The sudden interest in quality is not new but it has been emerged due to the poor quality control associated with outsourcing. The evidence suggests that every global company which intend to prosper, have no option but to incorporate quality as a major part of their strategy. During 1950s, Japanese manufacturing were known for cheap products, it took an U.S professor Edward Deming to explain to Japanese owners that by focus on quality, they could take on and beat U.S companies by supplying reliable products instead of lower prices. The wisdom of Dr. Deming changed everything in Japan. Dr. Deming wrote: “I told the Japanese that they could capture the world market in five years just by follow a “Total Quality approach” and if they continue the sloppy way, their economy would never recover. And they all listened.” A senior executive later explained: “Two hundreds of us get together and discuss on what Dr. Deming said. In our culture, consensus is everything. If we do it, everybody must do it together so we do not have some do and some don’t. In the end, we all agreed that for the “Made in Japan” brand, we all must follow his advice.” All executives from Honda, Toyota, Sony, Matsushita, JVC, Hitachi, and Komatsu ordered their companies to use the “Total Quality” approach. Within few years, these companies all seized major shares of their international market and Japan’s economy prospered to the second most powerful economy in the world.

From 1974 to 1990, Japanese watches manufacturers such as Seiko, Casio, and Citizen increased their share of the world market from 9% to 78% and destroyed most watch manufacturers, except the few top luxury brands such as Movado, Cartier and Rolex. From 1980 to 2010, Japanese electronics manufacturers such as Sony, JVC, Hitachi, Panasonic and Sanyo controlled and held 72% of electronics devices market such as TV, Radio, and Video. In 1970 Japanese car manufacturers such as Toyota, Honda, Nissan, and Mazda only accounted for 2% of the world market but today they have 78% as Toyota become the largest car manufacture in the world. Not only have the Japanese increased their share in world market but in every case, its performance is considered as of the highest quality with the highest customer satisfaction. Today Japan goes further and have over 60% of the world market in Ship building, Microwave ovens, Copier machines, Pianos, leathers, and Robotics.
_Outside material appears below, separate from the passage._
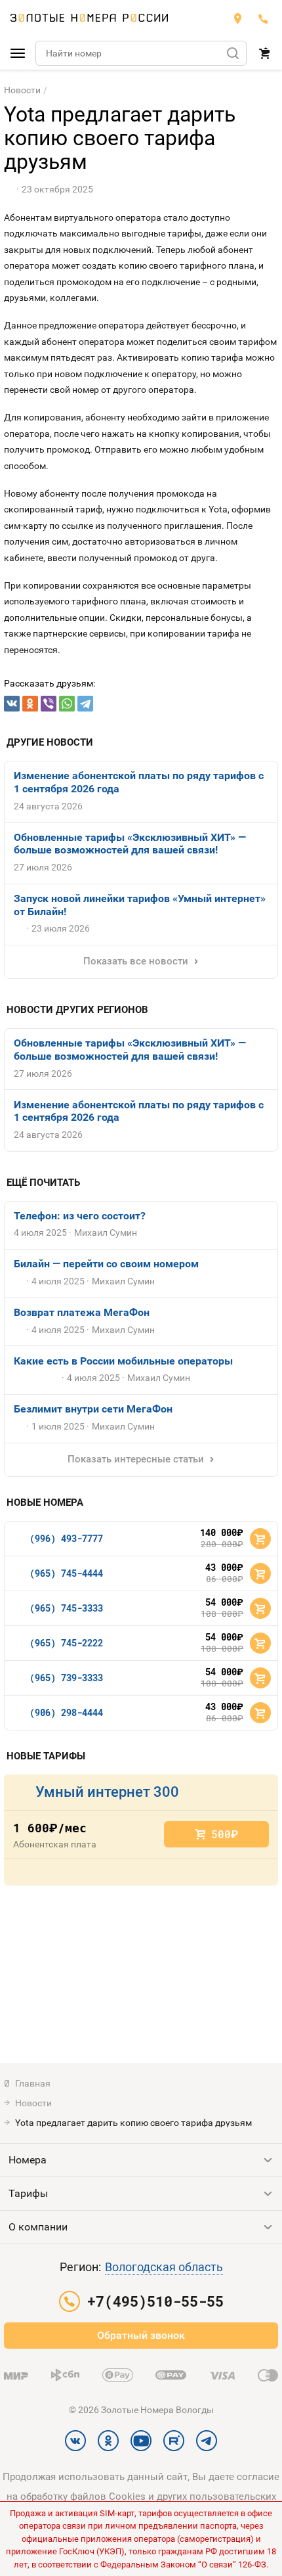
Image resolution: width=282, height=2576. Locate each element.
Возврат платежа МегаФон (82, 1312)
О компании (38, 2227)
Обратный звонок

The interesting fact was after most of their industry focus on raising quality, they also found that costs came down also which increase profits for all companies.

Today Singapore, S. Korea, and Taiwan take the lesson of Japan and apply it to their industries with significant results. However, this lesson is not well learned in other low cost countries and in this global competitive environment, if you do not change, your competitors will. What might have been acceptable twenty years, ten or even five ago may no longer be acceptable to today’s customers. In this global recession, customers are very careful on what they spend and they are expecting high quality standard in the products they buy. A Wall street analyst explained: “Most people are willing to pay more for quality products than cheap and throw away products. A recent poll indicated that people would pay 120% more for a pair of good shoes, 75% more for furniture, 66% more for television and 42% more for a car as long as they perceive it to be of high quality product. Part of that have something to do with people, in general, more highly educated and living in a faster pace than before. They will not tolerate the waste time from products that do not deliver what they promise. Global companies must keep up with this trend as today with the Internet, news can go out fast and with social network, bad news even go faster and brand names can be ruined quickly. In this Information age, quality is essential for success.”